TASK DETAILS:
An identical copy of the listing below is all the answer should contain.
++++++++++
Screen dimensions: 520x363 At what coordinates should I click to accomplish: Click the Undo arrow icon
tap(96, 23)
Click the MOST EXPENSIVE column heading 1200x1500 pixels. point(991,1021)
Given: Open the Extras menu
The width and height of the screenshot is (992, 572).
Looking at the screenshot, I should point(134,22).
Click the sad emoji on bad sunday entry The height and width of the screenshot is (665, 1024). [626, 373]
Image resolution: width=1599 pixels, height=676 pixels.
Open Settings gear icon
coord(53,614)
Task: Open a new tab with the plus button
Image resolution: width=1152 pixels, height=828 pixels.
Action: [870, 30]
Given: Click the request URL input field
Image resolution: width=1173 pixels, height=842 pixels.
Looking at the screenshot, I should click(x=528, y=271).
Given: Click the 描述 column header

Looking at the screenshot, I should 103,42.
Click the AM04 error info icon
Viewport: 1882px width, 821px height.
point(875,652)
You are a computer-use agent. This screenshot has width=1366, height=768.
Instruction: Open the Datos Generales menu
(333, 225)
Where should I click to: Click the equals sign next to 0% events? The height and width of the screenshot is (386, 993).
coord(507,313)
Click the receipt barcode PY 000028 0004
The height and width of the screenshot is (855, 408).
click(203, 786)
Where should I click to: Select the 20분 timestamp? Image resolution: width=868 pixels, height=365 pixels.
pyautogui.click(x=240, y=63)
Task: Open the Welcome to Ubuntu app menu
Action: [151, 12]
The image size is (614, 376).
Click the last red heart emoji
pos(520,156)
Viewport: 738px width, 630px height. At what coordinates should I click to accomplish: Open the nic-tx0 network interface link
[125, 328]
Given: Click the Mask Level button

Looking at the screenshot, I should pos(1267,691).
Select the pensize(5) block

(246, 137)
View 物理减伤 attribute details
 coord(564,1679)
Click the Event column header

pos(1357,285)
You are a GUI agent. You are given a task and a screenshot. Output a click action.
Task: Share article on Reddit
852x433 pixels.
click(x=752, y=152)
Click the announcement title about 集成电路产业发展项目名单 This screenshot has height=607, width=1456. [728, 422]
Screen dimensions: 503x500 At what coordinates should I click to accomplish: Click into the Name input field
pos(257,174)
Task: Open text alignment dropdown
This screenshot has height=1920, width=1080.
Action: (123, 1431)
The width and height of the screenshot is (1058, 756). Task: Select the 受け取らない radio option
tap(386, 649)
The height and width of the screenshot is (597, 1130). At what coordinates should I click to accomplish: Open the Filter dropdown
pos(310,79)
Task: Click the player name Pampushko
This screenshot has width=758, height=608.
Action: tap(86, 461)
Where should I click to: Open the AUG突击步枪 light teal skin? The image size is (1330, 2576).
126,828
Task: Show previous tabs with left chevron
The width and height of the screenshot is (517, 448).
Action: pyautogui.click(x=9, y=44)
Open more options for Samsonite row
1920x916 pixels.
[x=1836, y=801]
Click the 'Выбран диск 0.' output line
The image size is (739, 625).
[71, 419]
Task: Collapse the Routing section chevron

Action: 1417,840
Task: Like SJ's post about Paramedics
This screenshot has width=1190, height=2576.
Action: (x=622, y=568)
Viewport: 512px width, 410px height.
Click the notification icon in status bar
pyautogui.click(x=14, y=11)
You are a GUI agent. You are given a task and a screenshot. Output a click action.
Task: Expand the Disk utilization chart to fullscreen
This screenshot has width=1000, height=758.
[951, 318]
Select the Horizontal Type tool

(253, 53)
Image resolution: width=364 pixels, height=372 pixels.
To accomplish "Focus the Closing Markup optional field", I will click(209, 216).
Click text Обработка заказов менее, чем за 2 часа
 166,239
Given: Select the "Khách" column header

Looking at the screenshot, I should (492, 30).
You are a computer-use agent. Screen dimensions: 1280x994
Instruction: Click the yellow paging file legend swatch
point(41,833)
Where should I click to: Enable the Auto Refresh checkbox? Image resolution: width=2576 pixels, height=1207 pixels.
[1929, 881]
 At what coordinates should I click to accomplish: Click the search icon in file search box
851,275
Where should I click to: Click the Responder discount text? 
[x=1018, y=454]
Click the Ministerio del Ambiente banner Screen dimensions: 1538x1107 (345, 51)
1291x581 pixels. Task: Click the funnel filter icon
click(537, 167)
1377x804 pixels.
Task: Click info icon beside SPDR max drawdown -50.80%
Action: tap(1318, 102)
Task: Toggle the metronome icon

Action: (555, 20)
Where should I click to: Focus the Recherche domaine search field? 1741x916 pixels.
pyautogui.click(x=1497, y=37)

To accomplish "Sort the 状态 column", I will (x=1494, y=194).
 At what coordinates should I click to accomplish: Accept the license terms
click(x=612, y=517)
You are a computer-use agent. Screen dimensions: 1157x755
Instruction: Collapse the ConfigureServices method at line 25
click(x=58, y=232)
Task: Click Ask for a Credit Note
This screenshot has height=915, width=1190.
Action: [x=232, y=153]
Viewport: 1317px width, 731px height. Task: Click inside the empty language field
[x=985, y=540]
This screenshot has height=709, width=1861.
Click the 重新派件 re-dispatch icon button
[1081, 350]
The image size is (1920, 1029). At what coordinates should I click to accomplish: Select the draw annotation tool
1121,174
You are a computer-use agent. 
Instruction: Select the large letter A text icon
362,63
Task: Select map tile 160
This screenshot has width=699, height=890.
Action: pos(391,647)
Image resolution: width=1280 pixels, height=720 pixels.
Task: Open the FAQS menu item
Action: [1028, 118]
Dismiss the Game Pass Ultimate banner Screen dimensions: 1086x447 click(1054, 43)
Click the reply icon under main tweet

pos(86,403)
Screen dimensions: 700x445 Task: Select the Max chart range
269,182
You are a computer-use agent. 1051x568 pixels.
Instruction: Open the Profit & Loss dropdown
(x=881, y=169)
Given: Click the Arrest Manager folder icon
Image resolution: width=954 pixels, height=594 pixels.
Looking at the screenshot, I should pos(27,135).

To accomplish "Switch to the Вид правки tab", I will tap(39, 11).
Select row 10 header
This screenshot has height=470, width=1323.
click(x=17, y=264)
++++++++++
RESULT OF THIS EXERCISE:
Screen dimensions: 520x363 At what coordinates should I click to accomplish: Click the Undo arrow icon
tap(96, 23)
Click the MOST EXPENSIVE column heading 1200x1500 pixels. point(991,1021)
Given: Open the Extras menu
The width and height of the screenshot is (992, 572).
Looking at the screenshot, I should point(134,22).
Click the sad emoji on bad sunday entry The height and width of the screenshot is (665, 1024). [626, 373]
Image resolution: width=1599 pixels, height=676 pixels.
Open Settings gear icon
coord(53,614)
Task: Open a new tab with the plus button
Image resolution: width=1152 pixels, height=828 pixels.
Action: [870, 30]
Given: Click the request URL input field
Image resolution: width=1173 pixels, height=842 pixels.
Looking at the screenshot, I should click(x=528, y=271).
Given: Click the 描述 column header

Looking at the screenshot, I should 103,42.
Click the AM04 error info icon
Viewport: 1882px width, 821px height.
point(875,652)
You are a computer-use agent. This screenshot has width=1366, height=768.
Instruction: Open the Datos Generales menu
(333, 225)
Where should I click to: Click the equals sign next to 0% events? The height and width of the screenshot is (386, 993).
coord(507,313)
Click the receipt barcode PY 000028 0004
The height and width of the screenshot is (855, 408).
click(203, 786)
Where should I click to: Select the 20분 timestamp? Image resolution: width=868 pixels, height=365 pixels.
pyautogui.click(x=240, y=63)
Task: Open the Welcome to Ubuntu app menu
Action: [151, 12]
The image size is (614, 376).
Click the last red heart emoji
pos(520,156)
Viewport: 738px width, 630px height. At what coordinates should I click to accomplish: Open the nic-tx0 network interface link
[125, 328]
Given: Click the Mask Level button

Looking at the screenshot, I should pos(1267,691).
Select the pensize(5) block

(246, 137)
View 物理减伤 attribute details
 coord(564,1679)
Click the Event column header

pos(1357,285)
You are a GUI agent. You are given a task and a screenshot. Output a click action.
Task: Share article on Reddit
852x433 pixels.
click(x=752, y=152)
Click the announcement title about 集成电路产业发展项目名单 This screenshot has height=607, width=1456. [728, 422]
Screen dimensions: 503x500 At what coordinates should I click to accomplish: Click into the Name input field
pos(257,174)
Task: Open text alignment dropdown
This screenshot has height=1920, width=1080.
Action: (123, 1431)
The width and height of the screenshot is (1058, 756). Task: Select the 受け取らない radio option
tap(386, 649)
The height and width of the screenshot is (597, 1130). At what coordinates should I click to accomplish: Open the Filter dropdown
pos(310,79)
Task: Click the player name Pampushko
This screenshot has width=758, height=608.
Action: tap(86, 461)
Where should I click to: Open the AUG突击步枪 light teal skin? The image size is (1330, 2576).
126,828
Task: Show previous tabs with left chevron
The width and height of the screenshot is (517, 448).
Action: pyautogui.click(x=9, y=44)
Open more options for Samsonite row
1920x916 pixels.
[x=1836, y=801]
Click the 'Выбран диск 0.' output line
The image size is (739, 625).
[71, 419]
Task: Collapse the Routing section chevron

Action: 1417,840
Task: Like SJ's post about Paramedics
This screenshot has width=1190, height=2576.
Action: (x=622, y=568)
Viewport: 512px width, 410px height.
Click the notification icon in status bar
pyautogui.click(x=14, y=11)
You are a GUI agent. You are given a task and a screenshot. Output a click action.
Task: Expand the Disk utilization chart to fullscreen
This screenshot has width=1000, height=758.
[951, 318]
Select the Horizontal Type tool

(253, 53)
Image resolution: width=364 pixels, height=372 pixels.
To accomplish "Focus the Closing Markup optional field", I will click(209, 216).
Click text Обработка заказов менее, чем за 2 часа
 166,239
Given: Select the "Khách" column header

Looking at the screenshot, I should (492, 30).
You are a computer-use agent. Screen dimensions: 1280x994
Instruction: Click the yellow paging file legend swatch
point(41,833)
Where should I click to: Enable the Auto Refresh checkbox? Image resolution: width=2576 pixels, height=1207 pixels.
[1929, 881]
 At what coordinates should I click to accomplish: Click the search icon in file search box
851,275
Where should I click to: Click the Responder discount text? 
[x=1018, y=454]
Click the Ministerio del Ambiente banner Screen dimensions: 1538x1107 (345, 51)
1291x581 pixels. Task: Click the funnel filter icon
click(537, 167)
1377x804 pixels.
Task: Click info icon beside SPDR max drawdown -50.80%
Action: tap(1318, 102)
Task: Toggle the metronome icon

Action: (555, 20)
Where should I click to: Focus the Recherche domaine search field? 1741x916 pixels.
pyautogui.click(x=1497, y=37)

To accomplish "Sort the 状态 column", I will (x=1494, y=194).
 At what coordinates should I click to accomplish: Accept the license terms
click(x=612, y=517)
You are a computer-use agent. Screen dimensions: 1157x755
Instruction: Collapse the ConfigureServices method at line 25
click(x=58, y=232)
Task: Click Ask for a Credit Note
This screenshot has height=915, width=1190.
Action: [x=232, y=153]
Viewport: 1317px width, 731px height. Task: Click inside the empty language field
[x=985, y=540]
This screenshot has height=709, width=1861.
Click the 重新派件 re-dispatch icon button
[1081, 350]
The image size is (1920, 1029). At what coordinates should I click to accomplish: Select the draw annotation tool
1121,174
You are a computer-use agent. 
Instruction: Select the large letter A text icon
362,63
Task: Select map tile 160
This screenshot has width=699, height=890.
Action: pos(391,647)
Image resolution: width=1280 pixels, height=720 pixels.
Task: Open the FAQS menu item
Action: [1028, 118]
Dismiss the Game Pass Ultimate banner Screen dimensions: 1086x447 click(1054, 43)
Click the reply icon under main tweet

pos(86,403)
Screen dimensions: 700x445 Task: Select the Max chart range
269,182
You are a computer-use agent. 1051x568 pixels.
Instruction: Open the Profit & Loss dropdown
(x=881, y=169)
Given: Click the Arrest Manager folder icon
Image resolution: width=954 pixels, height=594 pixels.
Looking at the screenshot, I should pos(27,135).

To accomplish "Switch to the Вид правки tab", I will tap(39, 11).
Select row 10 header
This screenshot has height=470, width=1323.
click(x=17, y=264)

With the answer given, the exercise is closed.